- _Problem statement_: Print the line containing "The height and width of the screenshot is (656, 972)." and every line after it exactly as written, through the end of the records.

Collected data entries
▼▼▼

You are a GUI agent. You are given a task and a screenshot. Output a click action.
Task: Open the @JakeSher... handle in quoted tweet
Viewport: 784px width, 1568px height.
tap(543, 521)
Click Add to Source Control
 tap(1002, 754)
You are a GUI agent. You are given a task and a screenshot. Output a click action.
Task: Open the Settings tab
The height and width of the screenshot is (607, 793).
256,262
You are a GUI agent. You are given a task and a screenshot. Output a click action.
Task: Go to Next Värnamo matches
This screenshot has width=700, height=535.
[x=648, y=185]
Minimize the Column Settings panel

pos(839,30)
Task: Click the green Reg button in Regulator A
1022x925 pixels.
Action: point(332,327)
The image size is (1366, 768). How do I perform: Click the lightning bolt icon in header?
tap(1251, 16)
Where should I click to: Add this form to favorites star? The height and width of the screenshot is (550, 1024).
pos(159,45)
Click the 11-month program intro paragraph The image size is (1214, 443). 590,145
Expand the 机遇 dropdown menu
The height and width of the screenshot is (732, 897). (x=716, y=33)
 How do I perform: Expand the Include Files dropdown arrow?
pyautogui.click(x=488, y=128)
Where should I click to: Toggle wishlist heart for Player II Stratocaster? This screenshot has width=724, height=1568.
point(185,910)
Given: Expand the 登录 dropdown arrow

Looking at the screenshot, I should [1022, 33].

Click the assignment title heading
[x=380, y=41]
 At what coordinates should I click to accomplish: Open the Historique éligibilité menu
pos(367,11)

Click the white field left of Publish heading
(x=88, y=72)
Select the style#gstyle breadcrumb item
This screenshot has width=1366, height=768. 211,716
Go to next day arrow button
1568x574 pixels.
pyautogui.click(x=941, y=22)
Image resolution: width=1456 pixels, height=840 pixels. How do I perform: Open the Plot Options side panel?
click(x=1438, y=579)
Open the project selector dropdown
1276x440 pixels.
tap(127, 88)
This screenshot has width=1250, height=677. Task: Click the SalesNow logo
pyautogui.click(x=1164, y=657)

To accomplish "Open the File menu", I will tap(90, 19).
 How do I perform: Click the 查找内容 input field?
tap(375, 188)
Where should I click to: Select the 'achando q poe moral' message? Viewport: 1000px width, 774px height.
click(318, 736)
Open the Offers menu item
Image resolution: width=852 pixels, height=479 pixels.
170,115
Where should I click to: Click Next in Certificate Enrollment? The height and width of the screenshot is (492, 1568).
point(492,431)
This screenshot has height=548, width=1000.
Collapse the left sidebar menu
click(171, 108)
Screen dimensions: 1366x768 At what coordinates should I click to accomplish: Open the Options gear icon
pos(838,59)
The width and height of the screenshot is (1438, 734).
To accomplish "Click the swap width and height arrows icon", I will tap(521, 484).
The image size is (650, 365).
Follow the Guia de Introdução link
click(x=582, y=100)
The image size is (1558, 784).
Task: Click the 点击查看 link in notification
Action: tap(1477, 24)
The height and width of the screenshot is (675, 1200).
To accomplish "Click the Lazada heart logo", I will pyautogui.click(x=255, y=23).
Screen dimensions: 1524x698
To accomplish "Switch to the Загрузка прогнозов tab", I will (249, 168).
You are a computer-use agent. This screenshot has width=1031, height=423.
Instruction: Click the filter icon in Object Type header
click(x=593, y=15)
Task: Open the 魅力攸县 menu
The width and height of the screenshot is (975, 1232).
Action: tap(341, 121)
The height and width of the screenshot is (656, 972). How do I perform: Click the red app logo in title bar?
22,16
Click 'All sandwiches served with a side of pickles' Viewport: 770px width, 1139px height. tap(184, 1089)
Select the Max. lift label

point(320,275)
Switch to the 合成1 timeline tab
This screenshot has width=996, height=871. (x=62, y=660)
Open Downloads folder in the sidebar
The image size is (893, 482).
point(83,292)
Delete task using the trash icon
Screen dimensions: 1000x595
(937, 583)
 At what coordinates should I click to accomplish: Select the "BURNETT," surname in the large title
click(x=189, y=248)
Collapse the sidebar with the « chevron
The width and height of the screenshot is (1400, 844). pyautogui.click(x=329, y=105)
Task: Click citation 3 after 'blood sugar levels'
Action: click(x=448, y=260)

▲▲▲

- _Exercise output_:
The height and width of the screenshot is (656, 972). How do I perform: Click the red app logo in title bar?
22,16
Click 'All sandwiches served with a side of pickles' Viewport: 770px width, 1139px height. tap(184, 1089)
Select the Max. lift label

point(320,275)
Switch to the 合成1 timeline tab
This screenshot has width=996, height=871. (x=62, y=660)
Open Downloads folder in the sidebar
The image size is (893, 482).
point(83,292)
Delete task using the trash icon
Screen dimensions: 1000x595
(937, 583)
 At what coordinates should I click to accomplish: Select the "BURNETT," surname in the large title
click(x=189, y=248)
Collapse the sidebar with the « chevron
The width and height of the screenshot is (1400, 844). pyautogui.click(x=329, y=105)
Task: Click citation 3 after 'blood sugar levels'
Action: click(x=448, y=260)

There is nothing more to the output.